START Reading passage
2010, Vol. 53, No. 3, 451–476.
FAILING TO LEARN? THE EFFECTS OF FAILURE AND
SUCCESS ON ORGANIZATIONAL LEARNING IN THE GLOBAL
ORBITAL LAUNCH VEHICLE INDUSTRY
PETER M. MADSEN
Brigham Young University
VINIT DESAI
University of Colorado, Denver
It is unclear whether the common finding of improved organizational performance with increasing organizational experience is driven by learning from success, learning from failure, or some combination of the two. We disaggregate these types of experience and address their relative (and interactive) effects on organizational performance in the orbital launch vehicle industry. We find that organizations learn more effectively from failures than successes, that knowledge from failure depreciates more slowly than knowledge from success, and that prior stocks of experience and the magnitude of failure influence how effectively organizations can learn from various forms of experience.
END Reading passage
START Input data
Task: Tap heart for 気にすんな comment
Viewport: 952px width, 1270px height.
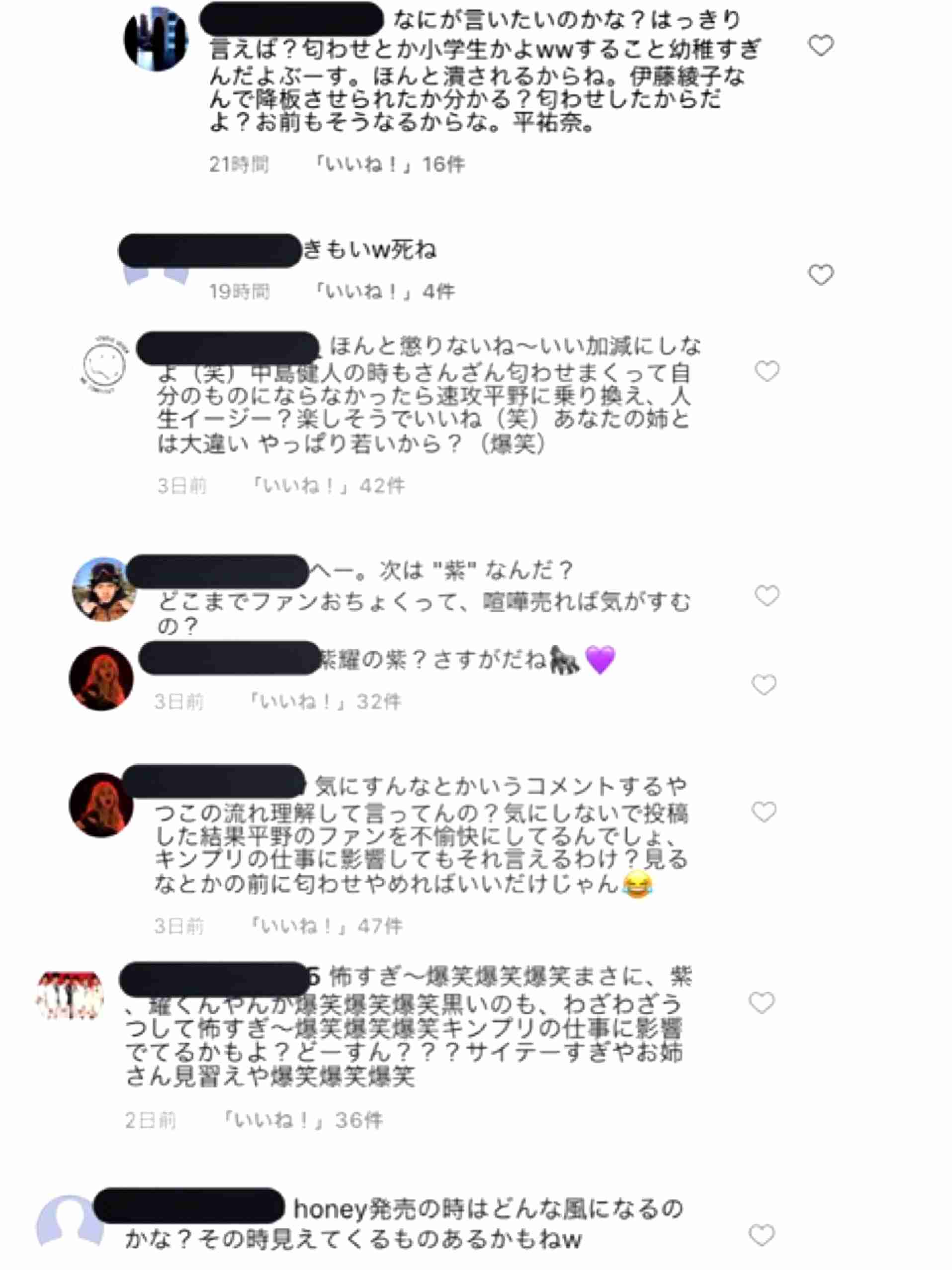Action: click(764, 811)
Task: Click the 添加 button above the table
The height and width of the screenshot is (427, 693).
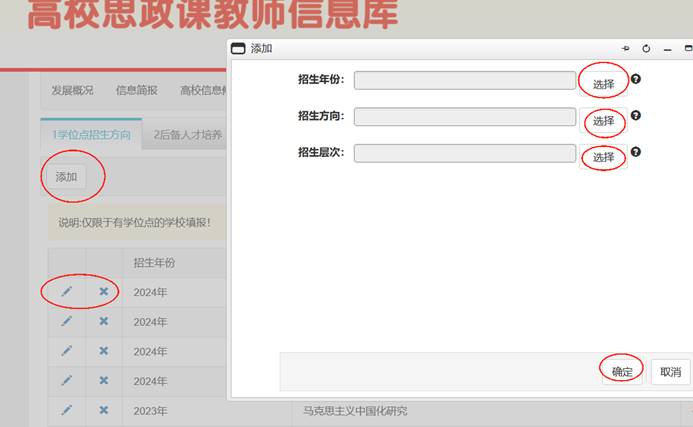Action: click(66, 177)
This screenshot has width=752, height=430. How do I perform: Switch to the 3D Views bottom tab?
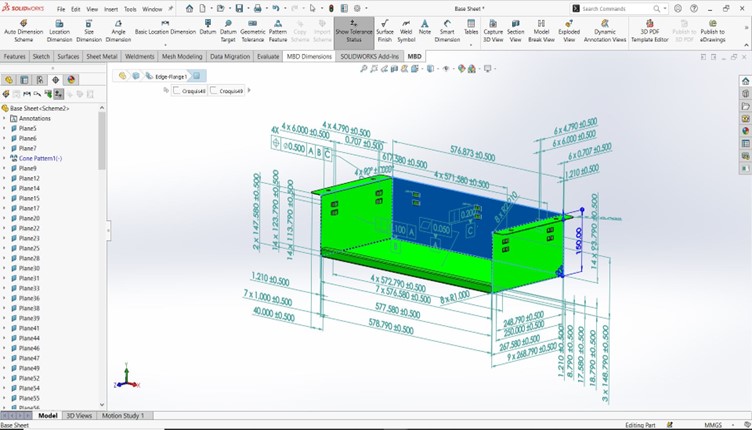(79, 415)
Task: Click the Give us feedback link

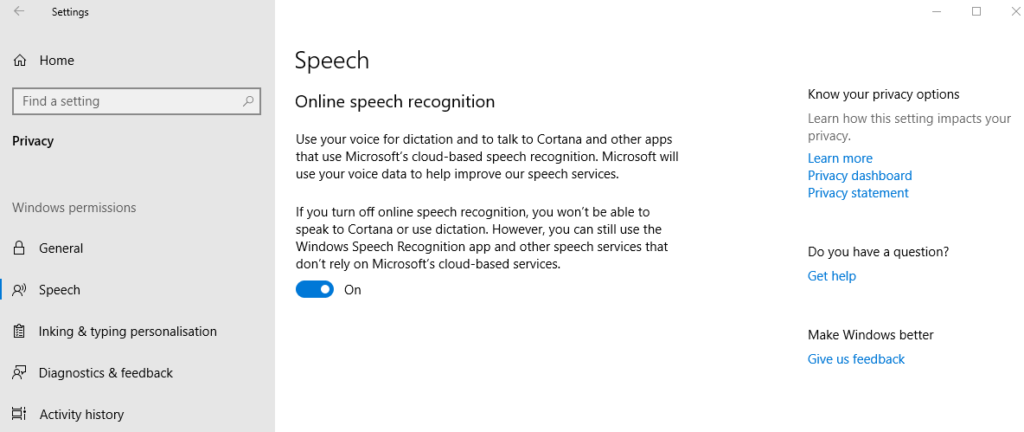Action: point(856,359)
END Input data
**Activity:**
From the text on organizational learning in the orbital launch vehicle industry, extract the stretch from "FAILING TO LEARN?" through "forms of experience." word for word. Nothing in the records is needed here.

**Reply:**
FAILING TO LEARN? THE EFFECTS OF FAILURE AND
SUCCESS ON ORGANIZATIONAL LEARNING IN THE GLOBAL
ORBITAL LAUNCH VEHICLE INDUSTRY
PETER M. MADSEN
Brigham Young University
VINIT DESAI
University of Colorado, Denver
It is unclear whether the common finding of improved organizational performance with increasing organizational experience is driven by learning from success, learning from failure, or some combination of the two. We disaggregate these types of experience and address their relative (and interactive) effects on organizational performance in the orbital launch vehicle industry. We find that organizations learn more effectively from failures than successes, that knowledge from failure depreciates more slowly than knowledge from success, and that prior stocks of experience and the magnitude of failure influence how effectively organizations can learn from various forms of experience.